La “trovata” di Francesco
Se si guarda la lista dei papabili si nota che i cardinali progressisti e creati da Papa Francesco nel corso di questi anni hanno tutti meno di 70 anni. Papa Francesco venne eletto nel 2013 a 76 anni. Benedetto XVI ne aveva 78. I cardinali più giovani sono Pierbattista Pizzabella e José Tolentino de Mendoça. Mentre del primo si sa poco, il secondo ha dimostrato apertura e di muoversi in linea con le indicazioni di Bergoglio. Tra i più “fedeli alla linea” del Papa c’è anche l’italiano Matteo Maria Zuppi, 69 anni, forse il più progressista tra i papabili, ora a capo dell’Arcidiocesi di Bologna, una delle più ricche d’Italia insieme a Milano. Zuppi è vicinissimo al Papa e ha anche partecipato a degli incontri all’estero, per esempio nel caso della guerra in Russia. Sulla stessa linea anche Pietro Parolin, considerato un altro possibile candidato. Da notare anche questo: l’unico cardinale creato da Benedetto XVI sotto i 70 anni è Luis Antonio Gokim Tagle, considerato il “Francesco asiatico” e indicato da molti come il naturale successore di Bergolio.

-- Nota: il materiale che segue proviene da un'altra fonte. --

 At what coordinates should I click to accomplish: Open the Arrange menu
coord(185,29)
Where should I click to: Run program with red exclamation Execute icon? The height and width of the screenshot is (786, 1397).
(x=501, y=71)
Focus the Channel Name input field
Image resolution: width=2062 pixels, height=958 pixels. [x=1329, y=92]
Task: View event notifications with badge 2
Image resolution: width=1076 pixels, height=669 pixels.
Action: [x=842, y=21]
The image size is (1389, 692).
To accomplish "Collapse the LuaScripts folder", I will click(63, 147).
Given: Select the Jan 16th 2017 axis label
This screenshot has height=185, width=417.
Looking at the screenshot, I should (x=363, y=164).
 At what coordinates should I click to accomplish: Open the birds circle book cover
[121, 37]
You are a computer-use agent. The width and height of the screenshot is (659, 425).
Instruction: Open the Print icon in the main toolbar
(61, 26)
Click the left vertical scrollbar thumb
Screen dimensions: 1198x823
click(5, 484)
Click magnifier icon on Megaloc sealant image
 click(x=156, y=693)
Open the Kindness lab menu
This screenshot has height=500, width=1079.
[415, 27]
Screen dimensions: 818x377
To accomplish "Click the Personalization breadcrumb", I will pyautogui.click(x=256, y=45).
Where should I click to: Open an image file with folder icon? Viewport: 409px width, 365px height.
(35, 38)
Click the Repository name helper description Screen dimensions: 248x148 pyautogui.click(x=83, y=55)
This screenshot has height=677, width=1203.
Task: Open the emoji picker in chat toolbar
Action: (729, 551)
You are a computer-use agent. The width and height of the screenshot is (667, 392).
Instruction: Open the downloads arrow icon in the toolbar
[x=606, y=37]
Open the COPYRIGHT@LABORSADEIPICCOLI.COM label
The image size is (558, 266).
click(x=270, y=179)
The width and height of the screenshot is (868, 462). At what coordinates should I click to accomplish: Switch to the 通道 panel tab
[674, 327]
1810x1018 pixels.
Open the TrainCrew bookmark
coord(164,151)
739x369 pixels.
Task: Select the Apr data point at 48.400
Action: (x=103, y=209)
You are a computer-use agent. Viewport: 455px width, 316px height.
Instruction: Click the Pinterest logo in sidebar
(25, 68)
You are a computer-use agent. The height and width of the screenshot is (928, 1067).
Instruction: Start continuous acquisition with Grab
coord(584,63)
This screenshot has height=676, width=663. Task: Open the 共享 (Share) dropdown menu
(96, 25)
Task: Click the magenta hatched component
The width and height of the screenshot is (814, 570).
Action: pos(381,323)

Come abbiamo spiegato qui, i papabili conservatori, invece, sono mediamente più anziani. Questo può portare a due conseguenze: la prima, che il futuro papa conservatore possa optare per una linea drastica per restaurare la linea tradizionalista della Chiesa. La seconda, che il progetto conservatore, anche con un pontefice conservatore, sia ormai destinato a fallire. Non avremo più, cioè, una Chiesa “conservatrice”, come auspicato – soprattutto – da alcuni politici. Il problema? La Chiesa africana, quella più in crescita, è prettamente conservatrice e, dunque, potrebbe sempre di più radicalizzarsi contro la Santa Sede. Già durante il pontificato di Francesco, alcuni cardinali africani (tra tutti Robert Sarah, uno dei papabili) hanno apertamente criticato le posizioni ambigue o di apertura di Bergoglio su vari temi (dalle benedizioni alle coppie omosessuali al progetto del diaconato femminile).

Il problema di Becciu
Se la Chiesa ha dimostrato di aver bisogno di qualcosa, più di tutto, in questi anni, è una certa cautela nell’esporsi a livello mediatico. Tre casi per capirlo: Emanuela Orlandi, la crisi dello Ior e, infine, il caso Becciu, una sorta di “errore giudiziario” della Santa Sede. Su quest’ultimo si stanno concentrando in molti, perché Becciu, nonostante abbia perso, almeno stando alla comunicazione ufficiale della Sala Stampa vaticana i suoi diritti cardinalizi (pur rimanendo un cardinale), pretende di poter partecipare come cardinale elettore, vista l’età, al prossimo Conclave. Chiaramente il suo voto non cambierà nulla, nonostante a destra si stia costruendo un presunto complotto del progressista Parolin ai danni del cardinale sardo, come se la sua esclusione fosse l’unico modo di garantire una vittoria progressista al Segretario di Stato. In realtà, come abbiamo spiegato, fino a prova contraria, essendo iscritto nell’elenco dei cardinali non elettori, Becciu, salvo indicazione differenza, semplicemente non potrà votare al Conclave. Insomma, tanto rumore per nulla? Ni. Di fatto non dovrebbe cambiare nulla, sia nel caso in cui votasse sia nel caso in cui le cose rimanessero come sono. Il problema, tuttavia, riguarda il discorso più ampio, come sottolineato da Matteo Matzuzzi in una nostra intervista, della gestione della giustizia durante il papato di Bergoglio. Evidentemente il caso Becciu è stato un bug nel sistema di Francesco, sia nei modi in cui è stato fatto fuori, sia per le conseguenze della sua estromissione: il caos e, appunto, una nuova attenzione mediatica in cerca dello scandalo da libro di Dan Brown.